### TASK TO COMPLETE
The answer must be an exact copy of the listing below.

### INPUT
== Segment start ==
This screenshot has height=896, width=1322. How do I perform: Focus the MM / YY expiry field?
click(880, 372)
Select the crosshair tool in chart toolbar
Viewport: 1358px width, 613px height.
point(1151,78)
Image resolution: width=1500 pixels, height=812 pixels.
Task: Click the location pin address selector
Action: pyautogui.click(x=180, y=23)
== Segment end ==
### ANSWER SPACE
This screenshot has height=896, width=1322. How do I perform: Focus the MM / YY expiry field?
click(880, 372)
Select the crosshair tool in chart toolbar
Viewport: 1358px width, 613px height.
point(1151,78)
Image resolution: width=1500 pixels, height=812 pixels.
Task: Click the location pin address selector
Action: pyautogui.click(x=180, y=23)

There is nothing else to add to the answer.